Broadcast: January 15, 2005
I’m Steve Ember with In the News in VOA Special English.
A Palestinian attack on Israelis at a border crossing has added to the pressures Mahmoud Abbas will face in his new job. The attack came two days before the swearing-in ceremony for the next president of the Palestinian Authority.
A truck bomb exploded Thursday at the Karni crossing between Israel and Gaza. Then gunmen killed six Israeli civilians and seriously wounded five others. Three groups took responsibility: Hamas, the al-Aqsa Martyrs Brigades and the Popular Resistance Committees.

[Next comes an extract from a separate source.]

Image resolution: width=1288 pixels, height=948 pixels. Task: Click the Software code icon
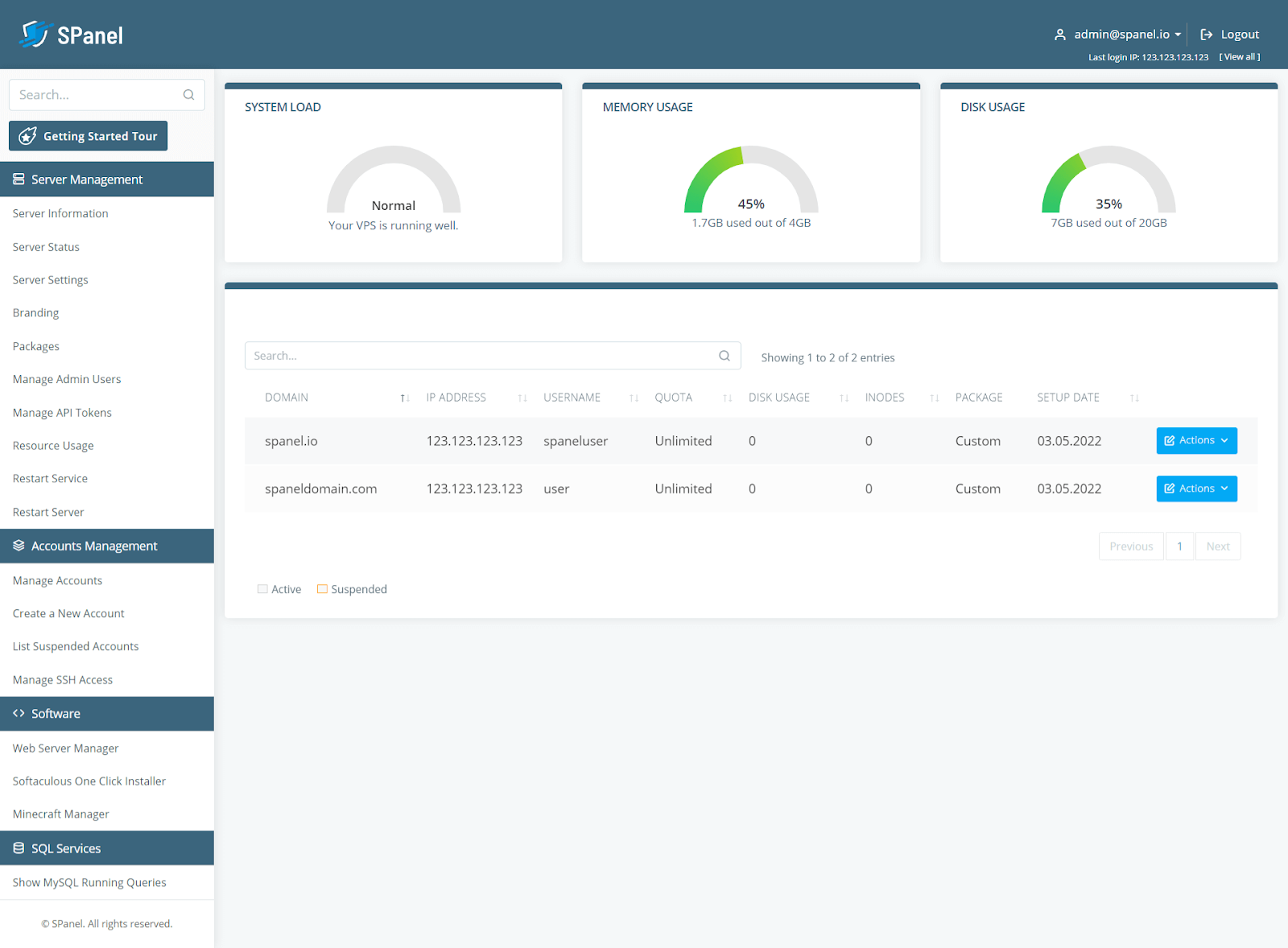click(x=18, y=713)
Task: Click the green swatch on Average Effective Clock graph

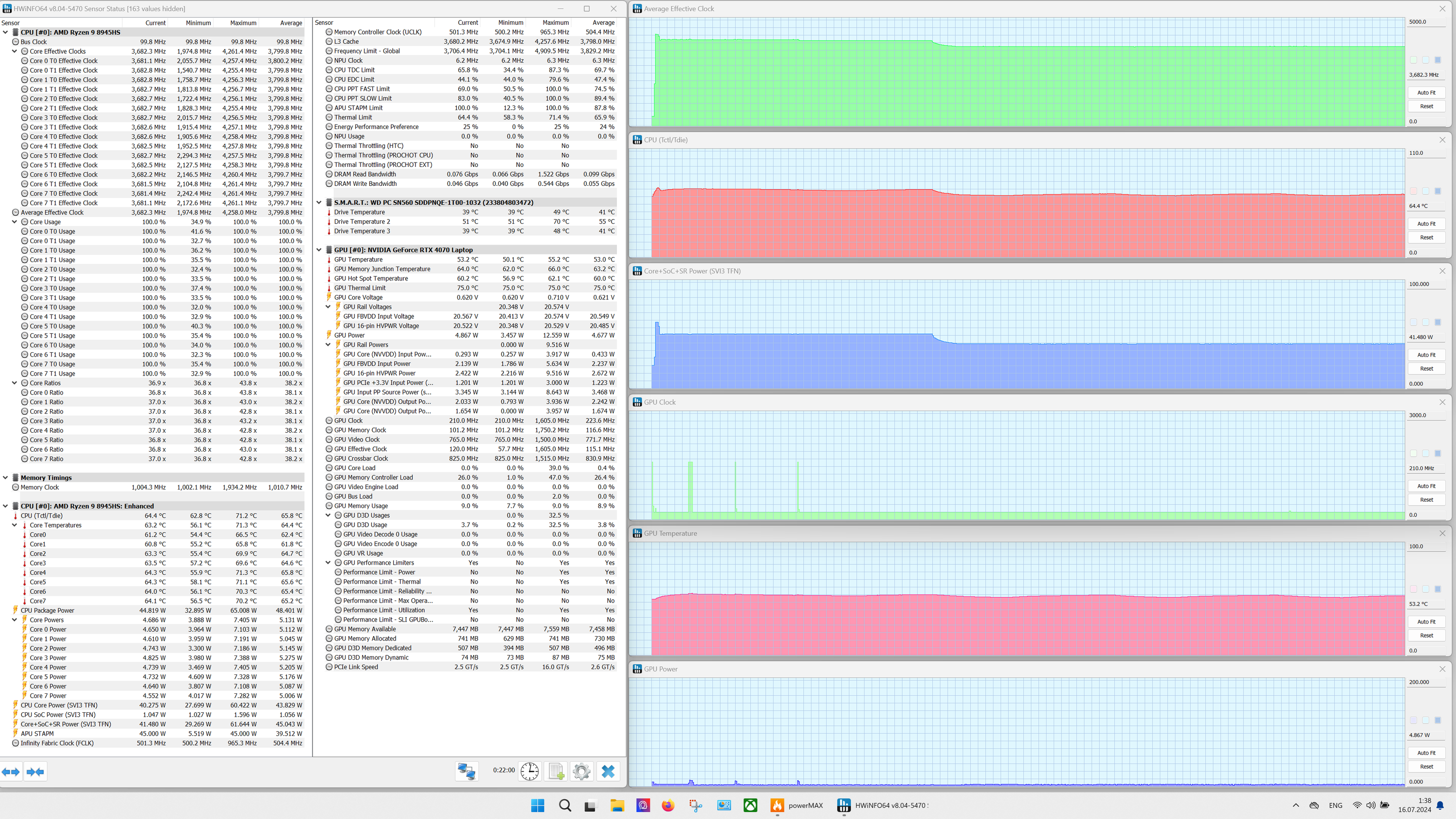Action: coord(1414,60)
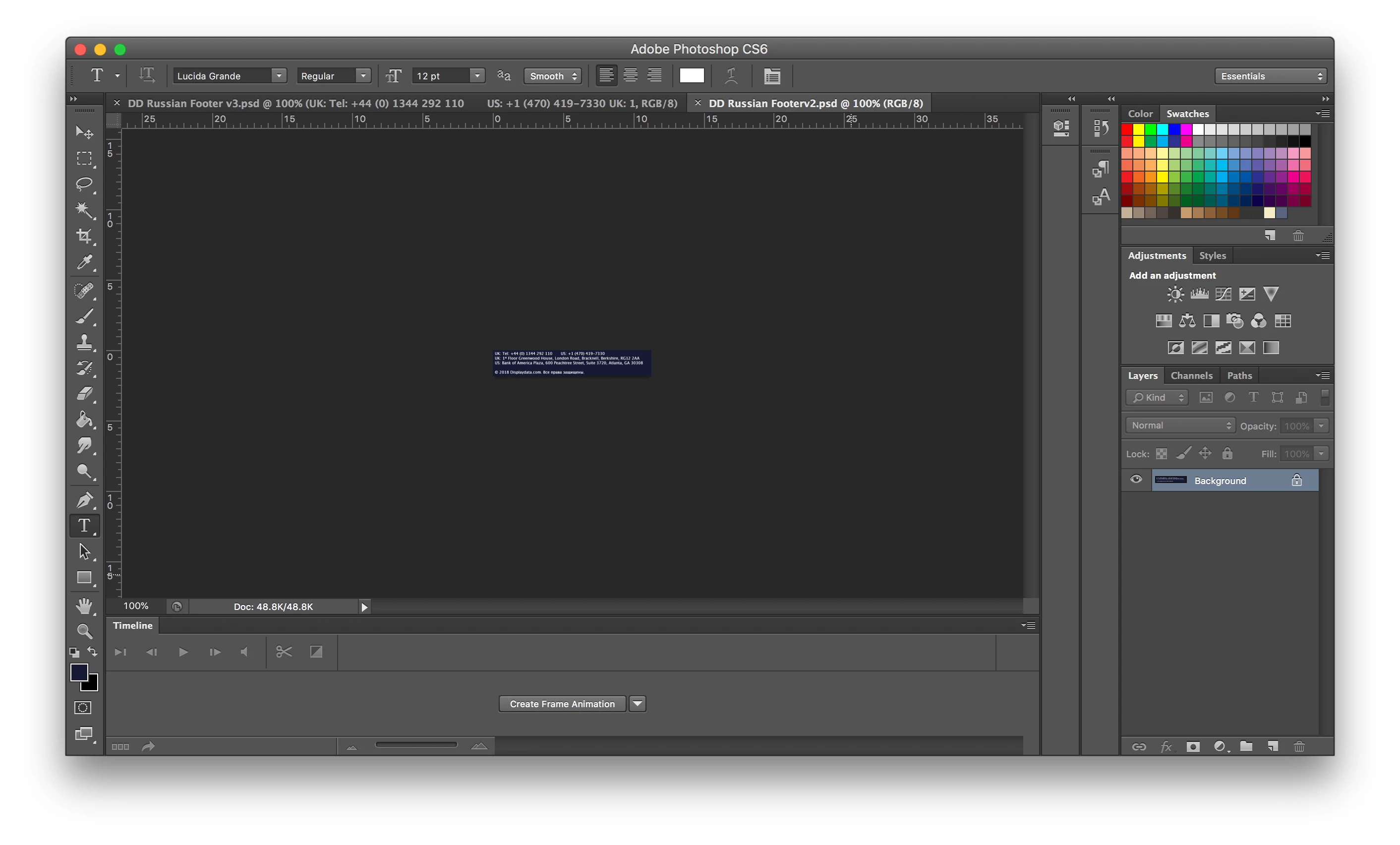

Later, Israeli helicopters raided a target in Gaza linked to militants. Goods enter Gaza through the Karni crossing. After the militant attack, Israel closed all border crossings with Gaza.
On Friday, Israeli Prime Minister Ariel Sharon ordered that all communication with the Palestinian Authority be cut. He said communications would stop until the new Palestinian President controls militants and halts attacks. The announcement came hours before Mahmoud Abbas was to be sworn-in.
Yasser Arafat was Palestinian Authority president until his death in November. Israel and the United States had refused to negotiate with him as attacks against Israel continued.
The peace plan known as the road map calls for Israel and the Palestinians to take steps toward an independent Palestine. The plan is meant to end more than four years of most recent violence.
World leaders say the election Sunday of Mister Abbas offers new possibilities for peace. He received sixty-two percent of the vote. He defeated independent candidate Mustafa Barghouti and five others.
The Israeli Prime Minister congratulated Mister Abbas. Both sides expressed support for a meeting, but did not set a date. President Bush said he would welcome the new Palestinian leader to Washington if he wants to come.
Israeli lawmakers this week narrowly approved a new government. Most cabinet members support the plan by Israel to withdraw from Gaza and part of the West Bank this year.
Mister Abbas has said attacks against Israel make life harder for Palestinians. He also says he would not use force against militants, but would try to negotiate a truce.
A Hamas official told the Associated Press that Egypt has renewed a proposal for a one-year suspension of attacks. Hamas boycotted the presidential election, but may join legislative elections in July.
After the Karni attack, Reuters news agency reported that several thousand marchers celebrated in the Jabalya refugee camp in Gaza.
But the head of a Palestinian research group says the majority of people, especially in Gaza, support Mister Abbas. Mahdi Abdel Hadi says the people are tired of violence. In his words, “They are looking for this small window of fresh air and warm sun to come through the Palestinian election.”